Gaffney High School (GHS) is a public high school in Gaffney, South Carolina in the United States. It is part of the Cherokee County School District.

History 
The high school building was opened at its  campus in 2000 at a cost of $22 million. Faulty construction work led to the district suing the bonding company, architects and construction company. The district received a $10 million settlement, $6 million of it for replacing brickwork and $4 million for mediation and architectural fees.

In March 2007, the school board approved a plan to construct a "9th Grade Academy"; a separate building connected to the high school with a covered walkway. The new building will be used by freshman students, who numbered about 600 in the 2006–2007 school year, for classes and meals. School officials said the new building should relieve overcrowding on the campus, opened in 2001 with a designed maximum capacity of 2,000 students but with a 2006–2007 enrollment of about 2,100.

The school board also approved a new stadium for the school's Twin Lakes Road campus. The new stadium would replace the William K. Brumbach stadium, known locally as "the Reservation" and located at the former Gaffney High School site on East Frederick Street that is now home to Gaffney Middle School. On the home side of the current stadium, Gaffney's teams enter through a tunnel, described by the Spartanburg Herald-Journal as "a revered entrance for Gaffney teams."

• [What to work on] Rewrite the part of the Gaffney High School article that opens with the words containing "Gaffney High School (GHS)" and closes with "and architectural fees.", putting "payout" in place of "settlement". The items are separate material with no connection to the Gaffney High School article.

• [Listed records]
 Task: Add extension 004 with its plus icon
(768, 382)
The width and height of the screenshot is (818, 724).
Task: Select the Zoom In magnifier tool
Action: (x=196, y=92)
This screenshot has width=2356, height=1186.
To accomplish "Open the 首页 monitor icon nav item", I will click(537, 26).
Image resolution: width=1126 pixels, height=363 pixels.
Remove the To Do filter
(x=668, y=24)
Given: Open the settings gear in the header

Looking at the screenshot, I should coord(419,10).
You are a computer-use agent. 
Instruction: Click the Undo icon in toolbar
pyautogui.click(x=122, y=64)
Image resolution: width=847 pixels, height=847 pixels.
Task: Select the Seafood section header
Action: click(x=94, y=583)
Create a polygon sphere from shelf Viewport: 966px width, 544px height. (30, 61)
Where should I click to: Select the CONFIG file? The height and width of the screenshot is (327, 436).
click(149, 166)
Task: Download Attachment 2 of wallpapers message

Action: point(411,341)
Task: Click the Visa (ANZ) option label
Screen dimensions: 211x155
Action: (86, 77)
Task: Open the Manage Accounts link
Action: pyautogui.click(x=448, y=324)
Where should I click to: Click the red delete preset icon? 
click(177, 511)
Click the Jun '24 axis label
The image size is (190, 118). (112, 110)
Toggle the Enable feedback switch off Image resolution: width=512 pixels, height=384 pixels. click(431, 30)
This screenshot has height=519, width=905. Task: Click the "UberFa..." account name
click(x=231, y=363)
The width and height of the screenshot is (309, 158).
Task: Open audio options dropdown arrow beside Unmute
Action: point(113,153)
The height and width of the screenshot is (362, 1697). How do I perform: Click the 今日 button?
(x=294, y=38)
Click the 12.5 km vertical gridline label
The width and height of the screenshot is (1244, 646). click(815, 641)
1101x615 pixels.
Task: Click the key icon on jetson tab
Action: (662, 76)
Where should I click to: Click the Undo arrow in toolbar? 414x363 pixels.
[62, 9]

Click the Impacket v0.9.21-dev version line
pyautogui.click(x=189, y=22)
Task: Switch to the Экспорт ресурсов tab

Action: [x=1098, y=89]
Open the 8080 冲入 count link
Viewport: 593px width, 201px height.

• [Solution for this exercise]
Gaffney High School (GHS) is a public high school in Gaffney, South Carolina in the United States. It is part of the Cherokee County School District.

History 
The high school building was opened at its  campus in 2000 at a cost of $22 million. Faulty construction work led to the district suing the bonding company, architects and construction company. The district received a $10 million payout, $6 million of it for replacing brickwork and $4 million for mediation and architectural fees.